→ **PROBLEM DESCRIPTION**
Present the lines below as a numbered list, skipping any blank lines.

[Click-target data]
---
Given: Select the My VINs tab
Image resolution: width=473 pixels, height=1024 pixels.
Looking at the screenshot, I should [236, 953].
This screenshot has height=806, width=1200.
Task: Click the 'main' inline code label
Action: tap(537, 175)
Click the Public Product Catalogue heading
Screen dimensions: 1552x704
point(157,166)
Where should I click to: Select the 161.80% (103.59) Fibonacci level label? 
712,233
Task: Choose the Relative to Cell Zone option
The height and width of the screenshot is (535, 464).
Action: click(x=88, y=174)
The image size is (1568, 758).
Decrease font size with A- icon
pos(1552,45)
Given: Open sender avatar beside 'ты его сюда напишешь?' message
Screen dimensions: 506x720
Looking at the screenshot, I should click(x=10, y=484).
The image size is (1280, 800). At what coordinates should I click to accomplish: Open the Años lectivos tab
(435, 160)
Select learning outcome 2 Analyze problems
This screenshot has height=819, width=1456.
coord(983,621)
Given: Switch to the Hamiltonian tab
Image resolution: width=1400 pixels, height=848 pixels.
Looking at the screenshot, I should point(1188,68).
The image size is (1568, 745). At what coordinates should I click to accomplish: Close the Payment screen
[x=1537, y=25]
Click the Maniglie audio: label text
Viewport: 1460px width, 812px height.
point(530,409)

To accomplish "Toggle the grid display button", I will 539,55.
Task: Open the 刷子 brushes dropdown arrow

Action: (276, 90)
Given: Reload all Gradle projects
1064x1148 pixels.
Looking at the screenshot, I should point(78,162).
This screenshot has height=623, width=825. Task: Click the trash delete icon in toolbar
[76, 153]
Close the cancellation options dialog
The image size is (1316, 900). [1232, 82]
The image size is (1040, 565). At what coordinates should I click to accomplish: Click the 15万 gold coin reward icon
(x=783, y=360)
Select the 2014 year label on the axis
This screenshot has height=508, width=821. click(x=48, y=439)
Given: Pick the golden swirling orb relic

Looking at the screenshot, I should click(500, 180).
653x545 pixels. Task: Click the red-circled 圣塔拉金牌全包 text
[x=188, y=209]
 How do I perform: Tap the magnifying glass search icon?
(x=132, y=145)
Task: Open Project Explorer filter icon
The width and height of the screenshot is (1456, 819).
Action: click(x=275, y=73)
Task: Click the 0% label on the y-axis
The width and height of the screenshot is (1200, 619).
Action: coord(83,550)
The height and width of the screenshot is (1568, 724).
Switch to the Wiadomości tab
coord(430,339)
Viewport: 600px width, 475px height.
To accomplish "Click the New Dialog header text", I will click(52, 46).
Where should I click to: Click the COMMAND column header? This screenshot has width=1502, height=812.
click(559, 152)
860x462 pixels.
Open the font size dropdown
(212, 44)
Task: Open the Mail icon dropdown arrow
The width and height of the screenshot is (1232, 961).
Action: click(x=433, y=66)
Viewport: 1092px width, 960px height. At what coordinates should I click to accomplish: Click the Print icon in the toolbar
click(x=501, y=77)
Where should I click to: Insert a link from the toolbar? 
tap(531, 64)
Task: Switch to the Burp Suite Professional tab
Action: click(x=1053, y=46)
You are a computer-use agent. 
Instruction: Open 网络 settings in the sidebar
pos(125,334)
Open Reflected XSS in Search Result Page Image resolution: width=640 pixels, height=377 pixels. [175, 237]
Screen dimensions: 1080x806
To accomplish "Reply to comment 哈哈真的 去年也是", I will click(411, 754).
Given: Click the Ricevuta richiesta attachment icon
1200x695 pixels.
---
→ **TASK RESULT**
1. Given: Select the My VINs tab
2. Image resolution: width=473 pixels, height=1024 pixels.
3. Looking at the screenshot, I should [236, 953].
4. This screenshot has height=806, width=1200.
5. Task: Click the 'main' inline code label
6. Action: tap(537, 175)
7. Click the Public Product Catalogue heading
8. Screen dimensions: 1552x704
9. point(157,166)
10. Where should I click to: Select the 161.80% (103.59) Fibonacci level label? 
11. 712,233
12. Task: Choose the Relative to Cell Zone option
13. The height and width of the screenshot is (535, 464).
14. Action: click(x=88, y=174)
15. The image size is (1568, 758).
16. Decrease font size with A- icon
17. pos(1552,45)
18. Given: Open sender avatar beside 'ты его сюда напишешь?' message
19. Screen dimensions: 506x720
20. Looking at the screenshot, I should click(x=10, y=484).
21. The image size is (1280, 800). At what coordinates should I click to accomplish: Open the Años lectivos tab
22. (435, 160)
23. Select learning outcome 2 Analyze problems
24. This screenshot has height=819, width=1456.
25. coord(983,621)
26. Given: Switch to the Hamiltonian tab
27. Image resolution: width=1400 pixels, height=848 pixels.
28. Looking at the screenshot, I should point(1188,68).
29. The image size is (1568, 745). At what coordinates should I click to accomplish: Close the Payment screen
30. [x=1537, y=25]
31. Click the Maniglie audio: label text
32. Viewport: 1460px width, 812px height.
33. point(530,409)
34. To accomplish "Toggle the grid display button", I will 539,55.
35. Task: Open the 刷子 brushes dropdown arrow
36. Action: (276, 90)
37. Given: Reload all Gradle projects
38. 1064x1148 pixels.
39. Looking at the screenshot, I should point(78,162).
40. This screenshot has height=623, width=825. Task: Click the trash delete icon in toolbar
41. [76, 153]
42. Close the cancellation options dialog
43. The image size is (1316, 900). [1232, 82]
44. The image size is (1040, 565). At what coordinates should I click to accomplish: Click the 15万 gold coin reward icon
45. (x=783, y=360)
46. Select the 2014 year label on the axis
47. This screenshot has height=508, width=821. click(x=48, y=439)
48. Given: Pick the golden swirling orb relic
49. Looking at the screenshot, I should click(500, 180).
50. 653x545 pixels. Task: Click the red-circled 圣塔拉金牌全包 text
51. [x=188, y=209]
52.  How do I perform: Tap the magnifying glass search icon?
53. (x=132, y=145)
54. Task: Open Project Explorer filter icon
55. The width and height of the screenshot is (1456, 819).
56. Action: click(x=275, y=73)
57. Task: Click the 0% label on the y-axis
58. The width and height of the screenshot is (1200, 619).
59. Action: coord(83,550)
60. The height and width of the screenshot is (1568, 724).
61. Switch to the Wiadomości tab
62. coord(430,339)
63. Viewport: 600px width, 475px height.
64. To accomplish "Click the New Dialog header text", I will click(52, 46).
65. Where should I click to: Click the COMMAND column header? This screenshot has width=1502, height=812.
66. click(559, 152)
67. 860x462 pixels.
68. Open the font size dropdown
69. (212, 44)
70. Task: Open the Mail icon dropdown arrow
71. The width and height of the screenshot is (1232, 961).
72. Action: click(x=433, y=66)
73. Viewport: 1092px width, 960px height. At what coordinates should I click to accomplish: Click the Print icon in the toolbar
74. click(x=501, y=77)
75. Where should I click to: Insert a link from the toolbar? 
76. tap(531, 64)
77. Task: Switch to the Burp Suite Professional tab
78. Action: click(x=1053, y=46)
79. You are a computer-use agent. 
80. Instruction: Open 网络 settings in the sidebar
81. pos(125,334)
82. Open Reflected XSS in Search Result Page Image resolution: width=640 pixels, height=377 pixels. [175, 237]
83. Screen dimensions: 1080x806
84. To accomplish "Reply to comment 哈哈真的 去年也是", I will click(411, 754).
85. Given: Click the Ricevuta richiesta attachment icon
86. 1200x695 pixels.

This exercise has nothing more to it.